* **The task**:
All of the data must be output without alteration.

· · · · · · ·

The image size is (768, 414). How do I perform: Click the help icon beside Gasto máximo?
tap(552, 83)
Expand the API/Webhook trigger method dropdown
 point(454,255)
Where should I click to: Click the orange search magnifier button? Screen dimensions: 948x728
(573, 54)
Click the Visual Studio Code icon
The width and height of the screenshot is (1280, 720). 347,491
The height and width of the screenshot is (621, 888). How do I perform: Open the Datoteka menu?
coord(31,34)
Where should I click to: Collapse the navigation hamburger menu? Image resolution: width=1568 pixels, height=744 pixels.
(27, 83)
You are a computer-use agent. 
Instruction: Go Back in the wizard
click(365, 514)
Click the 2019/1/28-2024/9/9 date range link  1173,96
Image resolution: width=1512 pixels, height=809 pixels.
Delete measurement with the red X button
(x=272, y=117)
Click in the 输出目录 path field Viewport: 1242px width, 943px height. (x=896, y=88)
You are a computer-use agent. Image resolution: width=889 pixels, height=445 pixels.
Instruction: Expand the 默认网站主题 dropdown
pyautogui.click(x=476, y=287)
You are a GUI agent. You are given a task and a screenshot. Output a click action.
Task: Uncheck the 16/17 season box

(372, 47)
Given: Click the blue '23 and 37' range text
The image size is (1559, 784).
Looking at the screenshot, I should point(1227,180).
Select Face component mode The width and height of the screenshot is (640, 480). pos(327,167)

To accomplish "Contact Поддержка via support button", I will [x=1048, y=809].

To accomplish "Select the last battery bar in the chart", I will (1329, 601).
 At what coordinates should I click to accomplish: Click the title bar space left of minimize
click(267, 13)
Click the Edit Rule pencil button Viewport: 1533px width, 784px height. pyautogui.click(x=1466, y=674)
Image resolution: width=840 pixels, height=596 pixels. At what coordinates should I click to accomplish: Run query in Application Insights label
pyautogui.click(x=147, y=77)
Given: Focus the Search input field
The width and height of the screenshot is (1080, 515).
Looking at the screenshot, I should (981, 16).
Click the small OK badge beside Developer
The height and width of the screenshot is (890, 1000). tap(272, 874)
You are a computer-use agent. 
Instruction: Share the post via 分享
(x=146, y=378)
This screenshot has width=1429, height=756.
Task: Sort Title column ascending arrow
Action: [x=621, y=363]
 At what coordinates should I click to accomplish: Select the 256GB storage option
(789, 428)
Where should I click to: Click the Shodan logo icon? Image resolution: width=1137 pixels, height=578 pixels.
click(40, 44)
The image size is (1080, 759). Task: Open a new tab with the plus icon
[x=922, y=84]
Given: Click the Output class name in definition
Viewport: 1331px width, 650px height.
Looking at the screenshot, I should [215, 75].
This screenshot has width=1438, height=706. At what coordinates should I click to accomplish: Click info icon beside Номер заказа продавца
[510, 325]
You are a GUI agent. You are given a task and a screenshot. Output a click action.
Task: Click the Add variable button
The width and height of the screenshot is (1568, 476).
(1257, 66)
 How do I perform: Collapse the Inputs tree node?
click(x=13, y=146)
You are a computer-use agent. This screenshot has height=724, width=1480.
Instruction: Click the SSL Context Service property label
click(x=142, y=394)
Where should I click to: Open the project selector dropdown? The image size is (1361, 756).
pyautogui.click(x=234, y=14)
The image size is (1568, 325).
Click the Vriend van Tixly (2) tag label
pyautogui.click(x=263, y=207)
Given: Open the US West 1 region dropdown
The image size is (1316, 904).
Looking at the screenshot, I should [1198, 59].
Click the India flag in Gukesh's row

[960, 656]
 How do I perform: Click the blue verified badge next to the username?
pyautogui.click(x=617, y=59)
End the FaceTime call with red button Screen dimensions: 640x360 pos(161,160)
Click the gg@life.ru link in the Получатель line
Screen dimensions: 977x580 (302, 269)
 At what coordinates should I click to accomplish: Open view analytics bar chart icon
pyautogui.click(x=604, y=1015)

· · · · · · ·

* **Exercise result**:
The image size is (768, 414). How do I perform: Click the help icon beside Gasto máximo?
tap(552, 83)
Expand the API/Webhook trigger method dropdown
 point(454,255)
Where should I click to: Click the orange search magnifier button? Screen dimensions: 948x728
(573, 54)
Click the Visual Studio Code icon
The width and height of the screenshot is (1280, 720). 347,491
The height and width of the screenshot is (621, 888). How do I perform: Open the Datoteka menu?
coord(31,34)
Where should I click to: Collapse the navigation hamburger menu? Image resolution: width=1568 pixels, height=744 pixels.
(27, 83)
You are a computer-use agent. 
Instruction: Go Back in the wizard
click(365, 514)
Click the 2019/1/28-2024/9/9 date range link  1173,96
Image resolution: width=1512 pixels, height=809 pixels.
Delete measurement with the red X button
(x=272, y=117)
Click in the 输出目录 path field Viewport: 1242px width, 943px height. (x=896, y=88)
You are a computer-use agent. Image resolution: width=889 pixels, height=445 pixels.
Instruction: Expand the 默认网站主题 dropdown
pyautogui.click(x=476, y=287)
You are a GUI agent. You are given a task and a screenshot. Output a click action.
Task: Uncheck the 16/17 season box

(372, 47)
Given: Click the blue '23 and 37' range text
The image size is (1559, 784).
Looking at the screenshot, I should point(1227,180).
Select Face component mode The width and height of the screenshot is (640, 480). pos(327,167)

To accomplish "Contact Поддержка via support button", I will [x=1048, y=809].

To accomplish "Select the last battery bar in the chart", I will (1329, 601).
 At what coordinates should I click to accomplish: Click the title bar space left of minimize
click(267, 13)
Click the Edit Rule pencil button Viewport: 1533px width, 784px height. pyautogui.click(x=1466, y=674)
Image resolution: width=840 pixels, height=596 pixels. At what coordinates should I click to accomplish: Run query in Application Insights label
pyautogui.click(x=147, y=77)
Given: Focus the Search input field
The width and height of the screenshot is (1080, 515).
Looking at the screenshot, I should (981, 16).
Click the small OK badge beside Developer
The height and width of the screenshot is (890, 1000). tap(272, 874)
You are a computer-use agent. 
Instruction: Share the post via 分享
(x=146, y=378)
This screenshot has width=1429, height=756.
Task: Sort Title column ascending arrow
Action: [x=621, y=363]
 At what coordinates should I click to accomplish: Select the 256GB storage option
(789, 428)
Where should I click to: Click the Shodan logo icon? Image resolution: width=1137 pixels, height=578 pixels.
click(40, 44)
The image size is (1080, 759). Task: Open a new tab with the plus icon
[x=922, y=84]
Given: Click the Output class name in definition
Viewport: 1331px width, 650px height.
Looking at the screenshot, I should [215, 75].
This screenshot has width=1438, height=706. At what coordinates should I click to accomplish: Click info icon beside Номер заказа продавца
[510, 325]
You are a GUI agent. You are given a task and a screenshot. Output a click action.
Task: Click the Add variable button
The width and height of the screenshot is (1568, 476).
(1257, 66)
 How do I perform: Collapse the Inputs tree node?
click(x=13, y=146)
You are a computer-use agent. This screenshot has height=724, width=1480.
Instruction: Click the SSL Context Service property label
click(x=142, y=394)
Where should I click to: Open the project selector dropdown? The image size is (1361, 756).
pyautogui.click(x=234, y=14)
The image size is (1568, 325).
Click the Vriend van Tixly (2) tag label
pyautogui.click(x=263, y=207)
Given: Open the US West 1 region dropdown
The image size is (1316, 904).
Looking at the screenshot, I should [1198, 59].
Click the India flag in Gukesh's row

[960, 656]
 How do I perform: Click the blue verified badge next to the username?
pyautogui.click(x=617, y=59)
End the FaceTime call with red button Screen dimensions: 640x360 pos(161,160)
Click the gg@life.ru link in the Получатель line
Screen dimensions: 977x580 (302, 269)
 At what coordinates should I click to accomplish: Open view analytics bar chart icon
pyautogui.click(x=604, y=1015)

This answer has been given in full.